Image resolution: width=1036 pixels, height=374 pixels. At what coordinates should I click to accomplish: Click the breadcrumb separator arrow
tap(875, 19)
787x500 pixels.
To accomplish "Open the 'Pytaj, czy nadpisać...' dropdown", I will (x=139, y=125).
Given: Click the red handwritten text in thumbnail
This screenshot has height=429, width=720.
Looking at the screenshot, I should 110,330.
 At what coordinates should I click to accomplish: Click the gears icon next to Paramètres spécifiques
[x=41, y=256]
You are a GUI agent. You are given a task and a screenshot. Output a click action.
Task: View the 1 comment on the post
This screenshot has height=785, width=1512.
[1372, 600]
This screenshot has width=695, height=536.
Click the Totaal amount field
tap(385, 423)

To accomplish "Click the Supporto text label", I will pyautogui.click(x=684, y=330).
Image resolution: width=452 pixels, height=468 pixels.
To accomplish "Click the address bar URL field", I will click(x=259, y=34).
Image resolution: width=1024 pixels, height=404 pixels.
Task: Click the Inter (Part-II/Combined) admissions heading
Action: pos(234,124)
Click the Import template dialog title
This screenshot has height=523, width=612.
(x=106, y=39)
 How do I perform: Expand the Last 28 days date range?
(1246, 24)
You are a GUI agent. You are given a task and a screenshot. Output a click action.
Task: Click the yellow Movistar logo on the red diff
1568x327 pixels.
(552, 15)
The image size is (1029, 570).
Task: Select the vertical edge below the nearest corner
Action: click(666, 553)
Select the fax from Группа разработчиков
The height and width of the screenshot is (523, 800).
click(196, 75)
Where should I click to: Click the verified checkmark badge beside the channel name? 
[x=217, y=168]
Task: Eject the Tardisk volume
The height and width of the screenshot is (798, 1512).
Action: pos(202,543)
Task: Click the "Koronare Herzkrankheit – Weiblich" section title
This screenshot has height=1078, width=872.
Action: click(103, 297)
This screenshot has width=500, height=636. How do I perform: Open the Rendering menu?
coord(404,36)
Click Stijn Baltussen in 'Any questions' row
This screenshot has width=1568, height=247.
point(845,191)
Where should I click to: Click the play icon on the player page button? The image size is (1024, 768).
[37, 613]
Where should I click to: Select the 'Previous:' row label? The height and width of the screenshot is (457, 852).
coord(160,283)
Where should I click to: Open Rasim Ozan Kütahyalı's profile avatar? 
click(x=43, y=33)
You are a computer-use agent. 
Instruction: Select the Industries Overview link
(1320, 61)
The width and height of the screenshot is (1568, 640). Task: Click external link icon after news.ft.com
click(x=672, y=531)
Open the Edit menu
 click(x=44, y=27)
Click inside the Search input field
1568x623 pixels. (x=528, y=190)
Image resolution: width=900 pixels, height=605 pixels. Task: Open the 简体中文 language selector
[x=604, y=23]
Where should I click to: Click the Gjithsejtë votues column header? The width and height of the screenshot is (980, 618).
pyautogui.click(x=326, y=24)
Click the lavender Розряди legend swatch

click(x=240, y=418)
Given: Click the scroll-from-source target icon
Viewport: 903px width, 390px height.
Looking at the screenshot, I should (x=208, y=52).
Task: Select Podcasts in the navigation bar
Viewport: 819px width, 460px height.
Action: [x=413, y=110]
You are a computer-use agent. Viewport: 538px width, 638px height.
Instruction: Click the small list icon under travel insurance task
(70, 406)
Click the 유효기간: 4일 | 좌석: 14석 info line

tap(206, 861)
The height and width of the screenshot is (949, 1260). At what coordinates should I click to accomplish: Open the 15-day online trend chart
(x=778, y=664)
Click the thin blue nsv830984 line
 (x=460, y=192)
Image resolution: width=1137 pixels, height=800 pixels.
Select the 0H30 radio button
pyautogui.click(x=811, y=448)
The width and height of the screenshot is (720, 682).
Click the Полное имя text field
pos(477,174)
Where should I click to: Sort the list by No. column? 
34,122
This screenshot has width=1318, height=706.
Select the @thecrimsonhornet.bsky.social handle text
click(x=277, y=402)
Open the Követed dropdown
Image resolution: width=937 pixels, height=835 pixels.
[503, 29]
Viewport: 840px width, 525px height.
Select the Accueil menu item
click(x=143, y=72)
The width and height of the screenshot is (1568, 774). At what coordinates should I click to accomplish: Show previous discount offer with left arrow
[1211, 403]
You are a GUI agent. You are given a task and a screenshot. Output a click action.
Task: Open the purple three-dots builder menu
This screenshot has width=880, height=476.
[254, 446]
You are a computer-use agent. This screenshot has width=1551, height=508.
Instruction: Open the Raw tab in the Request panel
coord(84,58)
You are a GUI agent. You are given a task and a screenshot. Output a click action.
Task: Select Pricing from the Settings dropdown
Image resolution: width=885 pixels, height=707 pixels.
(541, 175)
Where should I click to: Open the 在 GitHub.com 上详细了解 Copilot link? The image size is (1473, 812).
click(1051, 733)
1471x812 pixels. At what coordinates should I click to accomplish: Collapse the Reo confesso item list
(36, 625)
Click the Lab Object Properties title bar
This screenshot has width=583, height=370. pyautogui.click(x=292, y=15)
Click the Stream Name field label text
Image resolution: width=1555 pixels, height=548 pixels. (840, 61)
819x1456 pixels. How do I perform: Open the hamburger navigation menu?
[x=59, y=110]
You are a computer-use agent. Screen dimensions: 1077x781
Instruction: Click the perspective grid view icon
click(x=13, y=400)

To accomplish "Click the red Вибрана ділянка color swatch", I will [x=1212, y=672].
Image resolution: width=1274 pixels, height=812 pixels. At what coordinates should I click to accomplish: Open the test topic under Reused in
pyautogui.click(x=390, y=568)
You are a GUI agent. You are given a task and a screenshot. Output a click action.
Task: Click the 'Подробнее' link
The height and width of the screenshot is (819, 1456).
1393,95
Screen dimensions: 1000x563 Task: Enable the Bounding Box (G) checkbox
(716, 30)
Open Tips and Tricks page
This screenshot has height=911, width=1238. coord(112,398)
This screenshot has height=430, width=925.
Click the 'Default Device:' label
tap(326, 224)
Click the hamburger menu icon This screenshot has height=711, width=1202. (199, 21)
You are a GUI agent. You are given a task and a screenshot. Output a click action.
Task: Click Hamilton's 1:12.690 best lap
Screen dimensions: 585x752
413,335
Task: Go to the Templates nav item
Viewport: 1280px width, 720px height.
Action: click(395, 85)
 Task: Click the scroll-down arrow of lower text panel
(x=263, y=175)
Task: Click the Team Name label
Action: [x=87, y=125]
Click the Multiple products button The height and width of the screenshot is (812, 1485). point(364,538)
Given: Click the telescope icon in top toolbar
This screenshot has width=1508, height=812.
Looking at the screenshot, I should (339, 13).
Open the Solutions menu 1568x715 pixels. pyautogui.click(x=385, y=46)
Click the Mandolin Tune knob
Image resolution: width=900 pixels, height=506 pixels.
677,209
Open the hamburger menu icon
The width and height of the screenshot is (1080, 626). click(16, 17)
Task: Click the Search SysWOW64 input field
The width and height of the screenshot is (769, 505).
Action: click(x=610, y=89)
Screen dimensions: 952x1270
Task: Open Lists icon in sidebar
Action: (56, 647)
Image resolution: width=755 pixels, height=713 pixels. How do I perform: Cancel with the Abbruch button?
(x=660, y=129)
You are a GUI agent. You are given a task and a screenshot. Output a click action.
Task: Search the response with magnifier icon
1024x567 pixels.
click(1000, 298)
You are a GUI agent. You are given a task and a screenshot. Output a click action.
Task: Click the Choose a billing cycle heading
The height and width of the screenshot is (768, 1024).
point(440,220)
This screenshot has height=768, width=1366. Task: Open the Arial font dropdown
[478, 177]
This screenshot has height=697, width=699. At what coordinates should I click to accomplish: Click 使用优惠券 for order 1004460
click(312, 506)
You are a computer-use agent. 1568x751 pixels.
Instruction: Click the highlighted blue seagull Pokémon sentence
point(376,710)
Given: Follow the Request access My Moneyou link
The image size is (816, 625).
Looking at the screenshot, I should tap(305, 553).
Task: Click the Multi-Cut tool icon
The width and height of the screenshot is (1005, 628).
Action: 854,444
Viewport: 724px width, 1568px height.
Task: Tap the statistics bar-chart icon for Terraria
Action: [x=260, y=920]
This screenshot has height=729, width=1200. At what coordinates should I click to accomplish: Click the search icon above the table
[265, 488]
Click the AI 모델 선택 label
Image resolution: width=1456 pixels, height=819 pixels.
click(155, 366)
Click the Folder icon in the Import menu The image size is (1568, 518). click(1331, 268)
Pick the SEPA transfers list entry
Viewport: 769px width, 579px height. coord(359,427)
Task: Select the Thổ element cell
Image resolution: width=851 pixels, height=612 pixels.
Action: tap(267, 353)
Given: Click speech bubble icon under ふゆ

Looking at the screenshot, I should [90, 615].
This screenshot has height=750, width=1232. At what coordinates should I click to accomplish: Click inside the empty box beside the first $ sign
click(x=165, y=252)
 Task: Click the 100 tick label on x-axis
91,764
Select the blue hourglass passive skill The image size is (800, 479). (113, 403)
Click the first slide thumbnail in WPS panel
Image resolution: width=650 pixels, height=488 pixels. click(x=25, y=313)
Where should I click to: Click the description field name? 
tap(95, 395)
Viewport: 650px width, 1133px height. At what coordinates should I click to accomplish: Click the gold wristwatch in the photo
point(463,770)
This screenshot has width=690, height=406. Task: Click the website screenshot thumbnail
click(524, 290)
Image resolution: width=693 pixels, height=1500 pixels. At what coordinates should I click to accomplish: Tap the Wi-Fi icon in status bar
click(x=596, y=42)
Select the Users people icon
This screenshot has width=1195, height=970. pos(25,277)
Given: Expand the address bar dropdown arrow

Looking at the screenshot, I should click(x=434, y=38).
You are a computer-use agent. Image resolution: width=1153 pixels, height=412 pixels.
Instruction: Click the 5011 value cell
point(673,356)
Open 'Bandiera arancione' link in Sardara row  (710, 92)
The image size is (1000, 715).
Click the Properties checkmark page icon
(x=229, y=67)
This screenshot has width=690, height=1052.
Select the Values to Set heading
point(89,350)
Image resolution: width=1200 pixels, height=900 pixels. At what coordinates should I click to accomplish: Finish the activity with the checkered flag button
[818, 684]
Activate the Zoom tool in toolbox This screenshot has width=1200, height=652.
§
_What the task requires_:
Among the records above, a stretch begins at the line containing "The width and height of the screenshot is (1568, 774)." and ends at the line containing "You are a computer-use agent. Screen". Restate that stretch word for word, and nothing else.

_Response area_:
The width and height of the screenshot is (1568, 774). At what coordinates should I click to accomplish: Show previous discount offer with left arrow
[1211, 403]
You are a GUI agent. You are given a task and a screenshot. Output a click action.
Task: Open the purple three-dots builder menu
This screenshot has width=880, height=476.
[254, 446]
You are a computer-use agent. This screenshot has width=1551, height=508.
Instruction: Open the Raw tab in the Request panel
coord(84,58)
You are a GUI agent. You are given a task and a screenshot. Output a click action.
Task: Select Pricing from the Settings dropdown
Image resolution: width=885 pixels, height=707 pixels.
(541, 175)
Where should I click to: Open the 在 GitHub.com 上详细了解 Copilot link? The image size is (1473, 812).
click(1051, 733)
1471x812 pixels. At what coordinates should I click to accomplish: Collapse the Reo confesso item list
(36, 625)
Click the Lab Object Properties title bar
This screenshot has width=583, height=370. pyautogui.click(x=292, y=15)
Click the Stream Name field label text
Image resolution: width=1555 pixels, height=548 pixels. (840, 61)
819x1456 pixels. How do I perform: Open the hamburger navigation menu?
[x=59, y=110]
You are a computer-use agent. Screen dimensions: 1077x781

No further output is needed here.